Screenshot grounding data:
● ● ● ●

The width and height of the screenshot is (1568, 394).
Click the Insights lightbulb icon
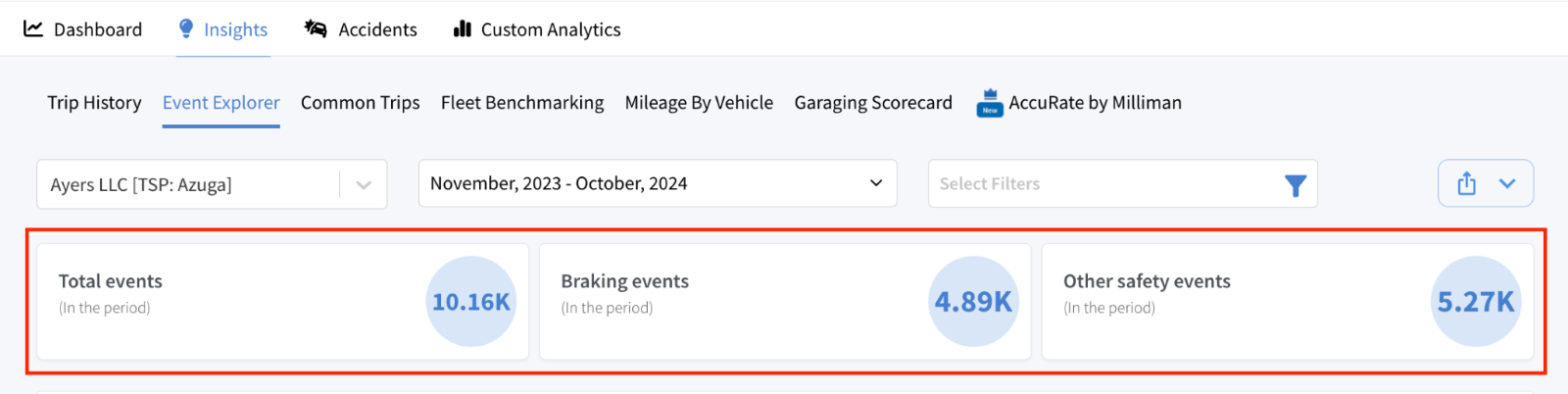[186, 28]
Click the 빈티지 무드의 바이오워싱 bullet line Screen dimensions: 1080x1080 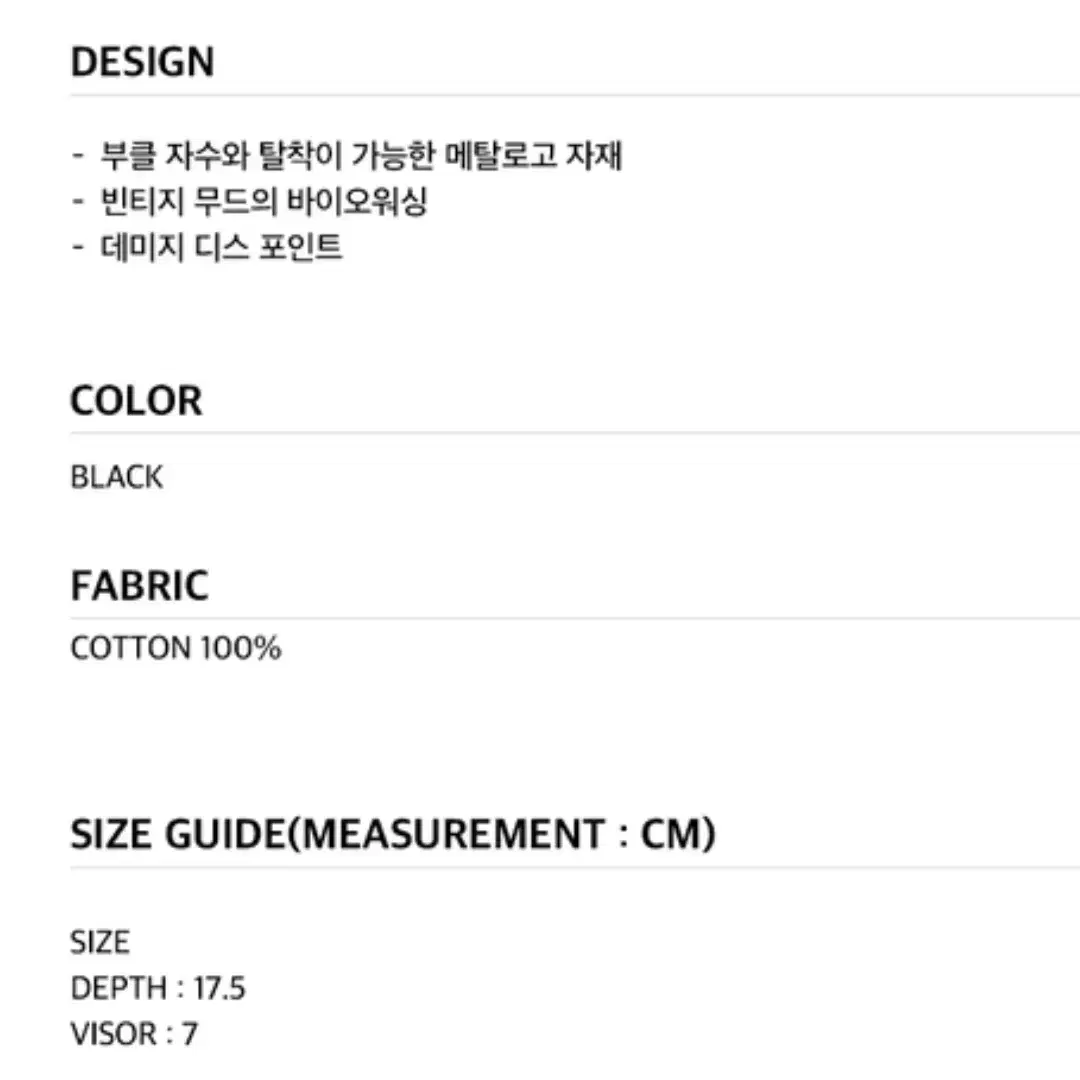pyautogui.click(x=249, y=201)
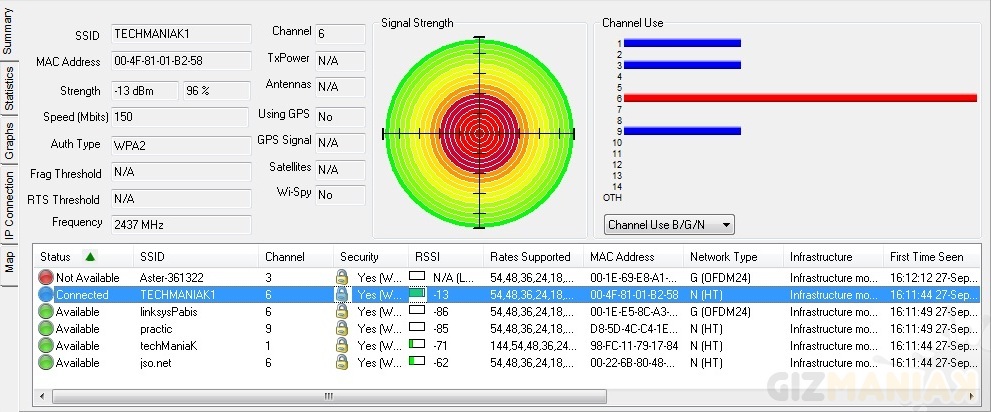This screenshot has width=991, height=412.
Task: Sort the list by SSID column header
Action: click(x=152, y=257)
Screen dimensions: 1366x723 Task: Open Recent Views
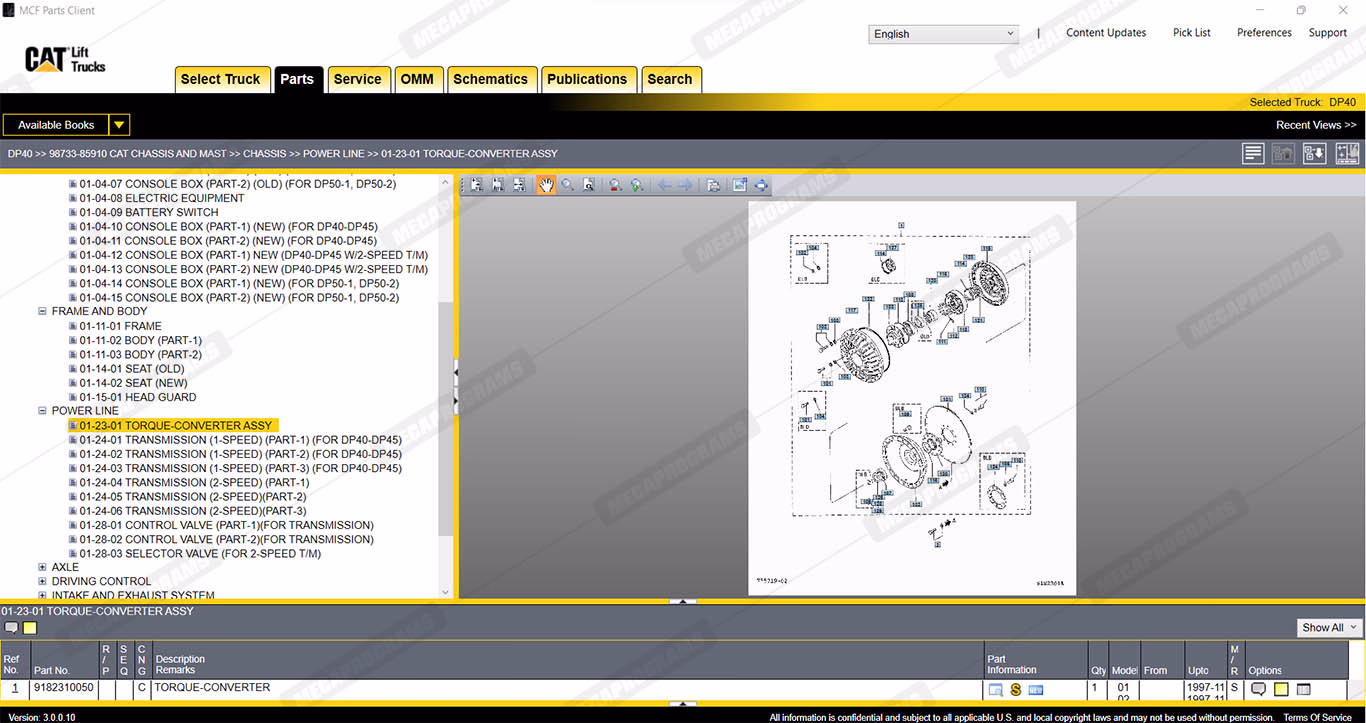point(1315,125)
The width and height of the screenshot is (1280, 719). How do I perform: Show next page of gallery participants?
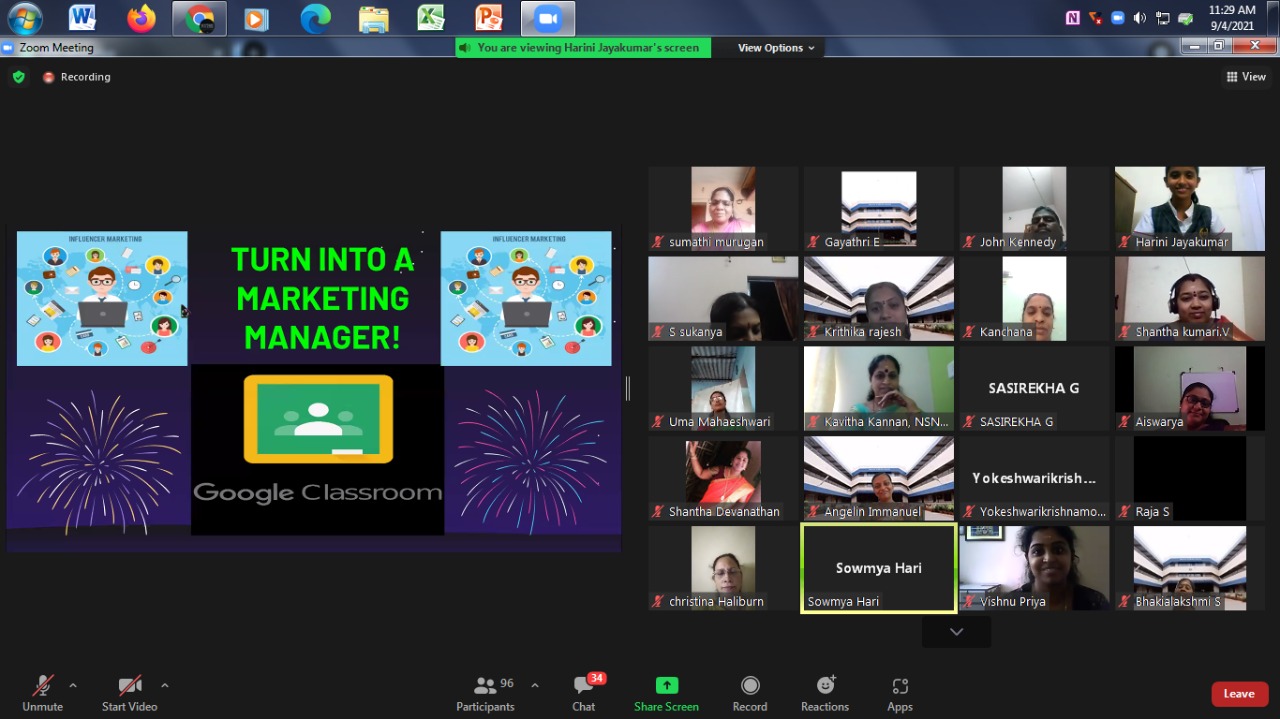(956, 632)
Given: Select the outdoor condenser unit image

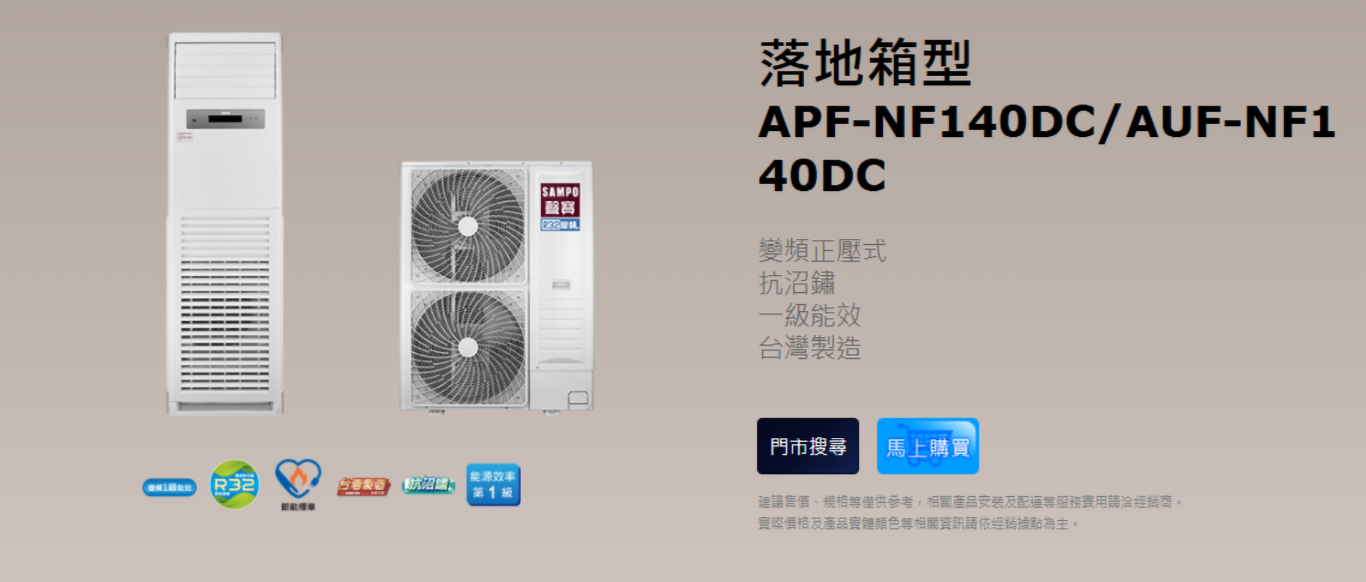Looking at the screenshot, I should (497, 286).
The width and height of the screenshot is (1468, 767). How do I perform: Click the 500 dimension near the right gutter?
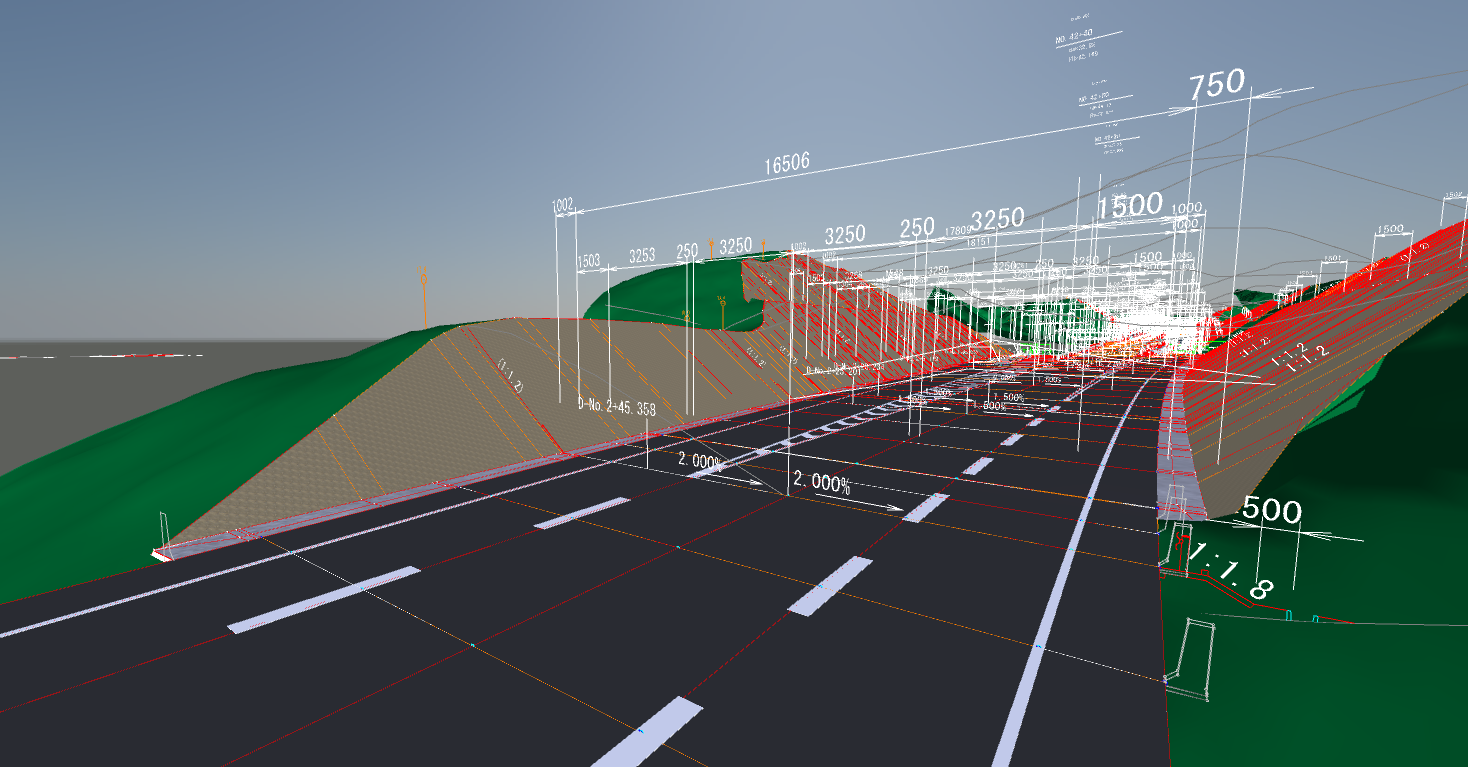pyautogui.click(x=1270, y=512)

● ● ● ●

Copy exactly the lines that run from the line containing "The width and height of the screenshot is (1468, 767)." to the end of the data above, keeping both end lines and leaving out all pictures.

The width and height of the screenshot is (1468, 767). How do I perform: Click the 500 dimension near the right gutter?
pyautogui.click(x=1270, y=512)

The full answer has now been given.